In the third place, man is a moral agent, that is, may freely choose to do a good action or omit it; and to do an evil action or abstain from it, as he pleases. Men, it is true, in regard to good and evil actions, are more or less free, according to their natural or habitual dispositions; but so far as they are moral, that is, accountable agents, just so far they are free; and how far this is the case of any individual, his Judge does perfectly know. It may however, I think, be safely taken for granted, that no man is absolutely compelled to do, either a good or bad action, but acts in every thing by choice. Threaten two men with immediate death, if they do not offer incense to an idol. One of them complies, and the other dies. He that complies, chooses idolatry, rather than death. He who refuses, makes death, rather than idolatry, his choice. Neither is forced. This I take to be a plain and incontestable truth.

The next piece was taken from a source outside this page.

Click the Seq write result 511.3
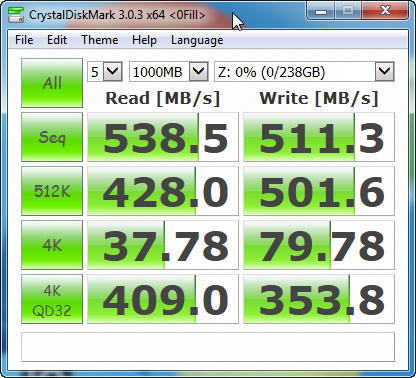416x378 pixels. [x=319, y=137]
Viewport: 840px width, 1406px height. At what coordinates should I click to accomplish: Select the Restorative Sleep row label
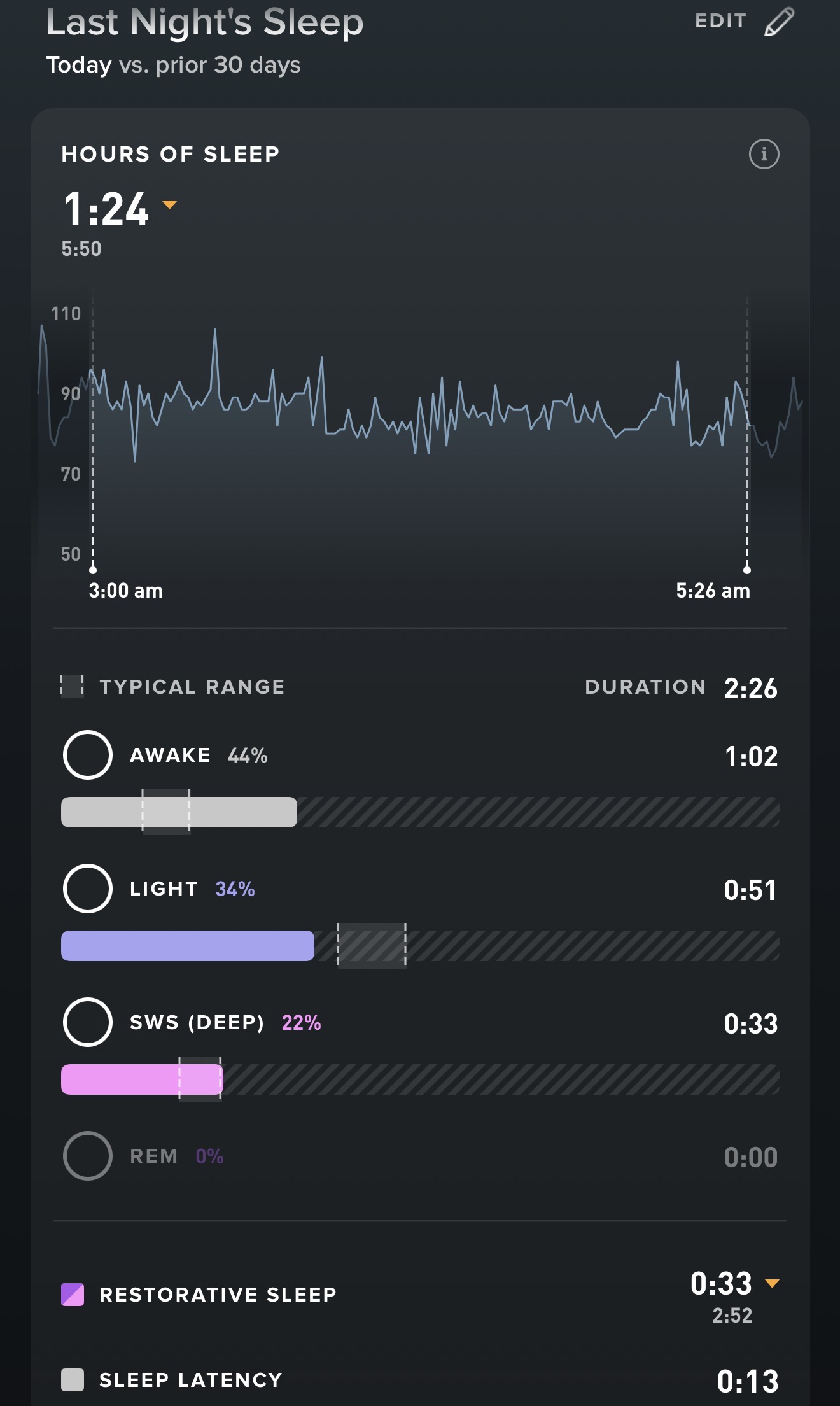[x=218, y=1295]
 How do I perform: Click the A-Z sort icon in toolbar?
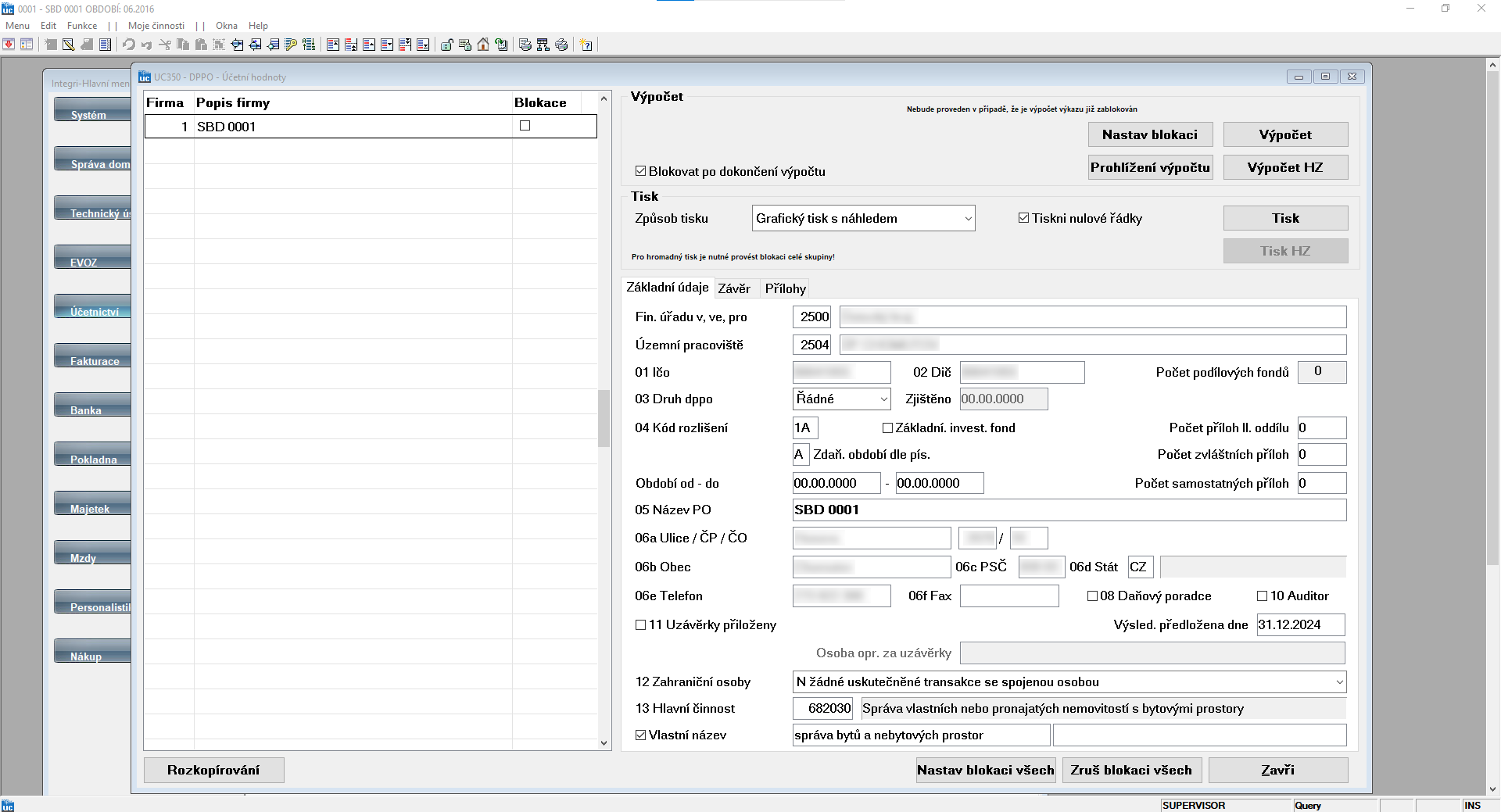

The foreknowledge of God, thus stated, will be easily proved. We destroy the idea of his Godhead the instant we deny his infinite perfection in any one respect. If therefore he is infinitely perfect, his knowledge must be infinitely perfect knowledge, which it cannot possibly be, if there is any one thing, past, present, or to come, whereof he is ignorant, or whereat he does but guess, on probable conjectures or calculations. His knowledge cannot be perfect, without absolute certainty. He must have made the universe, so far at random, as he is supposed to have made it under any uncertainty about any one event. Infinite as he is in every respect, his knowledge is adequate to his infinity, for it is infinite, so that he perfectly knows himself. He can sum the mathematical points of infinite space, though the plain of Saturn's orbit is not so large in comparison of the smallest pip made by a pen, as that pip is in comparison with one of

those points. He can sum the moments of eternity, though every one of them is far less to the twinkling of an eye, than the twinkling of an eye is to a century. He foresaw the place of every atom throughout the universe, with all its changes of position. He foresaw the lines that every ray of light was to move in, with all their angles of reflection and refraction. He foresaw the thoughts of all thinking beings, with every word and action, wherein they were, or shall be, brought forth. It is true, he knew the effect of every cause, and of every chain of causes, whether single, or concurring with, or counteracted by other causes. His knowledge, though of this sort, as of a machine, set in motion by himself, was perfect in its kind, but could not be absolutely perfect knowledge, because there were almost an infinity of things, even in the natural world, which could not be governed by any stated chain of causes, such I mean, as must necessarily result from the free choice of intelligent creatures. For instance, the German monk, who invented gunpowder, had it in his choice to make, or not make, his experiments on a mixture of nitre and sulphur. Yet how hath the stated course of natural causes been interrupted or changed by this one invention, the effect of one man's free volition? The contrivers of the gunpowder-plot were free to place that combustible under the parliament-house, or not to place it, as they thought fit, and deservedly lost their lives for choosing to do it, which had surely been an effect of cruelty and injustice, if the men had done it under the influence of compulsory causes. Now, the Divine Being foresaw all this, or he was ignorant of somewhat, till it was attempted. But he did not foresee it in the womb of a stated cause, for it had no such cause, and therefore must have foreseen it by that attribute in himself, which gives him an absolutely perfect knowledge of all things. But farther, had God no other sort of knowledge in regard to the actions of free agents, but what might be drawn from their capacities and dispositions, either his knowledge might here fail him, or such agents could not be free. They too must be but machines, if from their capacities and dispositions it could be foreseen with certainty, what every one of them would, or rather must do. But they cannot be both moral and necessary agents. They cannot, consistently with any idea of jus

tice, be rewarded, or punished, for that which they did only in necessary consequence of a nature given them by their Maker and Judge. The better to establish this idea of the divine foreknowledge we have experimental proofs in abundance. Such are all the prophecies concerning future actions of men, sometimes of whole nations and empires of men, who must have been free in regard to those actions, or why advanced, or subdued, why preserved or exterminated, by Providence, in consequence of their actions, so foretold? Did God by nature, or how you will, necessitate Judas to be a traitor, and then punish him with despair and death, if nothing more, for his treachery? It is going farther than Atheism to suppose it. Yet he foretold it a thousand years before it happened, Psal. xli. 9. By what faculty or power he did this, we cannot comprehend. We know it sufficiently by its effect. A farther acquaintance with it, as it is an attribute of God, is neither necessary, nor possible, no more than an acquaintance with that power, if another, whereby he called the universe out of nothing.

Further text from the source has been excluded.